# Dev challenge: 2025 Spring Internship

## Problem Statement

__Challenge 1: Formatting a transcript__

__Task:__
You receive an unformatted raw string transcript of a 3-hour
meeting. Write an automated tool that processes any transcript and
outputs it split by speaker in the following format with this exact
indentation:

SPEAKER1:

        Statement.

SPEAKER2:

        Statement2.

Note: There can be up to 30 different speakers.

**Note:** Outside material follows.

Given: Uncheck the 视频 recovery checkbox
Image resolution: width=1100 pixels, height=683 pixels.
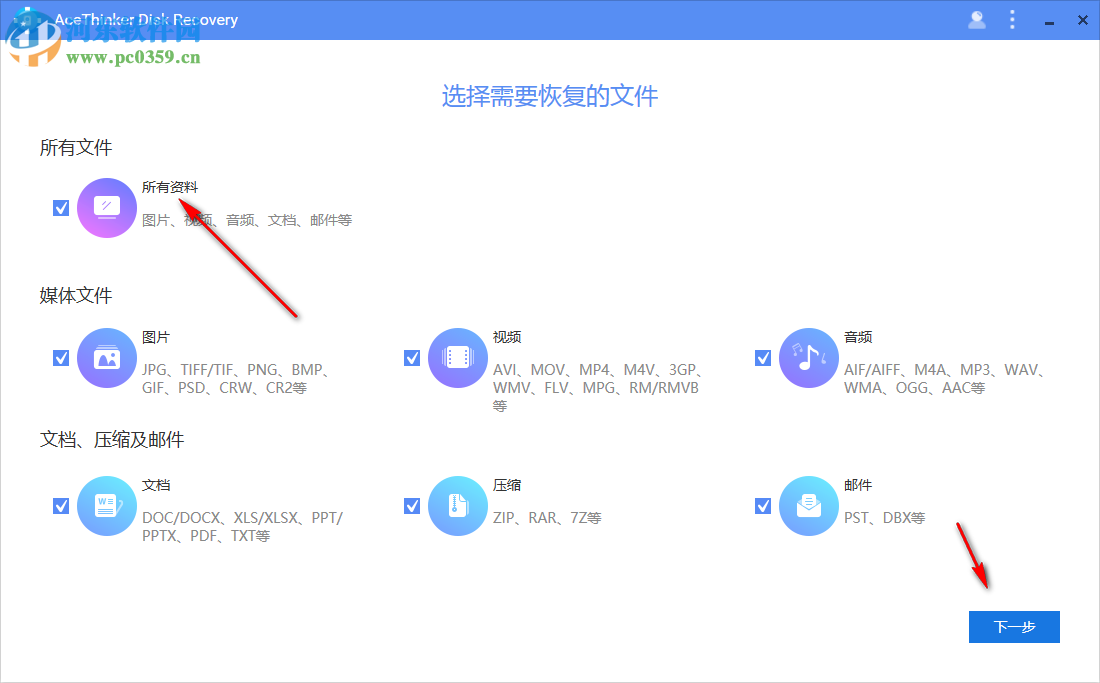Looking at the screenshot, I should click(x=412, y=357).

Explain your approach.

Deliverables:
- A high-level overview explaining your approach and some pseudo-code.
- A brief explanation of the technologies/methodologies used.

__Objective__

Develop a robust Python function to transform raw, unstructured meeting transcripts into a cleanly formatted, speaker-separated document.
- Handle transcripts from 3-hour meetings
- Support up to 30 different speakers
- Maintain precise speaker order and statement attribution
- Create a flexible, efficient parsing algorithm

## Algorithm
1) Tokenize the input transcript by replacing ": " with line breaks
2) Iterate through tokens:
- When a SPEAKER token is found, start a new speaker section
- Add previous speaker's statement if exists
- Collect subsequent tokens as the speaker's statement
3) Format output with speakers in their original order
3) Indent statements under each speaker


## Pseudo-code

In [1]:
def format_transcript(raw_transcript): 
    """
    Formats a raw transcript into speaker-separated statements.
    
    Args: raw_transcript (str): The raw transcript text to be formatted.
    
    Returns: str: A formatted transcript with precise speaker separation.
    """
    formatted_lines = []
    current_speaker = None
    current_statement = []

    tokens = raw_transcript.replace(": ", ":\n").split()
    
    for token in tokens:
        if token.startswith("SPEAKER") and token.endswith(":"):
            if current_speaker and current_statement:
                formatted_lines.append(f"    {' '.join(current_statement)}")
                current_statement = []
       
            current_speaker = token
            formatted_lines.append(f"{current_speaker}")
        elif current_speaker:
            current_statement.append(token)
 
    if current_speaker and current_statement:
        formatted_lines.append(f"    {' '.join(current_statement)}")
    
    return "\n".join(formatted_lines)

## Testing

### Example 1: basic scenario

In [2]:
example_transcript_1 = "SPEAKER1: Hello, everyone. SPEAKER2: Hi!"
print(format_transcript(example_transcript_1))

SPEAKER1:
    Hello, everyone.
SPEAKER2:
    Hi!


### Example 2: multiple speakers

In [3]:
example_transcript_2 = "SPEAKER1: Welcome. SPEAKER2: Thanks. SPEAKER3: Let's begin."
print(format_transcript(example_transcript_2))

SPEAKER1:
    Welcome.
SPEAKER2:
    Thanks.
SPEAKER3:
    Let's begin.


### Example 3: complex scenario

In [4]:
example_transcript_3 = "SPEAKER1: Initial point. SPEAKER2: Interesting. SPEAKER1: Elaborating further. SPEAKER3: Question?"
print(format_transcript(example_transcript_3))

SPEAKER1:
    Initial point.
SPEAKER2:
    Interesting.
SPEAKER1:
    Elaborating further.
SPEAKER3:
    Question?


## Summary
The algorithm efficiently transforms raw, unstructured transcripts into a clean, readable format by dynamically tracking speakers and their statements.

__Key Advantages:__

- Handles compact, inline transcript formats
- Preserves original speaker sequence
- Robust to variations in transcript structure

__Possible Future Improvements:__

- Add error handling for malformed transcripts
- Implement configurable speaker detection
- Support additional metadata extraction
- Create more sophisticated parsing rules